Both programs ran into delays, but SpaceX launched its first astronaut mission for NASA in May 2020, ending a nearly nine-year gap in U.S. orbital crew launches since the retirement of the space shuttle.
Boeing’s Starliner program, on the other hand, still has not flown into space with a crew.
Isaacman said before launch that SpaceX’s track record and process “inspires a lot of confidence for us.”
“Any jitters are the good kind,” Arceneaux said. “I’m just so excited for tomorrow to get here.”
Benji Reed, director of SpaceX’s human spaceflight programs, said the Inspiration4 crew completed “many months” and “hundreds of hours” of training at SpaceX locations across the country.
“They’ve been doing all kinds of training,” Reed said Tuesday. “They’ve studied over 90 different kinds of training guides and manuals and lessons to learn how to fly the fly the Dragon, and what to do in emergency situations. They’ve done their own kinds of preparations, a zero-G flight, they’ve climbed Mount Rainier together. And they’ve done a lot of jet fighter flights.”
SpaceX’s training included 12-hour and 30-hour simulations in a mock-up of a Crew Dragon spacecraft at the company’s headquarters in Hawthorne, California. The simulations, or sims, tested the crew’s response to emergencies and to living in isolation on the Dragon capsule.
“We’re happy to say that this crew and our operations team (are) ready and certified, and ready to fly,” Reed said.
Reed said SpaceX’s corporate mission to extend human life to other planets requires “putting millions of people in space one day.”
“So the long term vision is its spaceflight becomes airline-like, right?” he said. “You can buy a ticket, and you go. But right now, the appropriate thing is that we still train people significantly.”

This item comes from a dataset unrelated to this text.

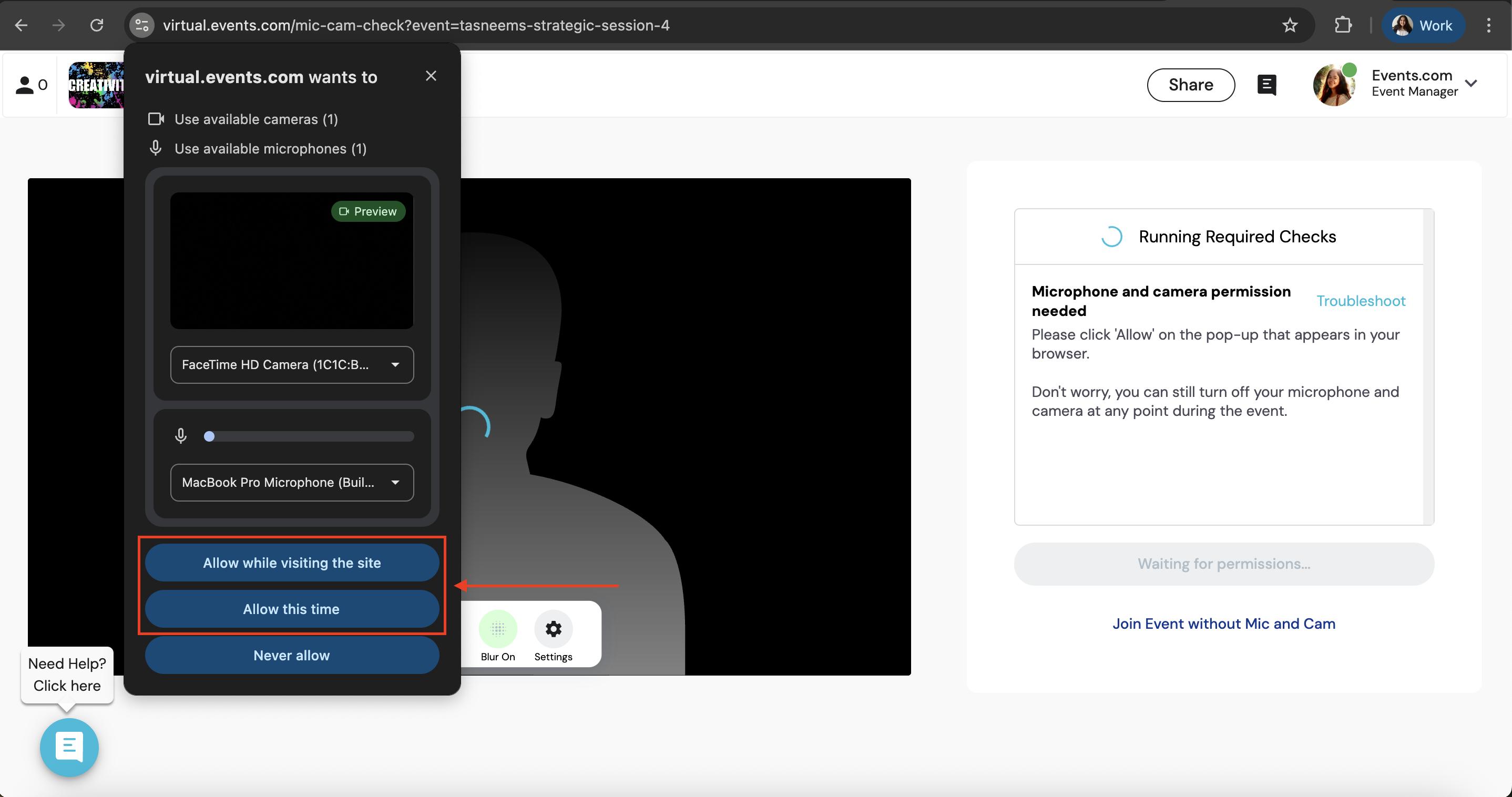Open the Work profile button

SpaceX has other private crew missions on the books, beginning with the launch of another four-person team on a Dragon spacecraft in early 2022. On that mission, sponsored by the Houston-based company Axiom Space, the Dragon spacecraft will dock with the space station, and the private astronauts will spend about a week living and working there under an arrangement with NASA.
There are also more dedicated NASA flights with SpaceX’s fleet Crew Dragon capsules. SpaceX’s next NASA crew flight is set for launch Oct. 31 from Kennedy Space Center to kick off a six-month expedition to the space station.
“As we look for ways to evolve toward that airline-like model, we’ll look for how we can cut back on the amount of training that’s necessary to ensure safety,” Reed said.
“The reality is that the Dragon manifest is getting busier by the moment,” Reed said. “We’re gearing up to fly three, four, five, six times a year, at least.”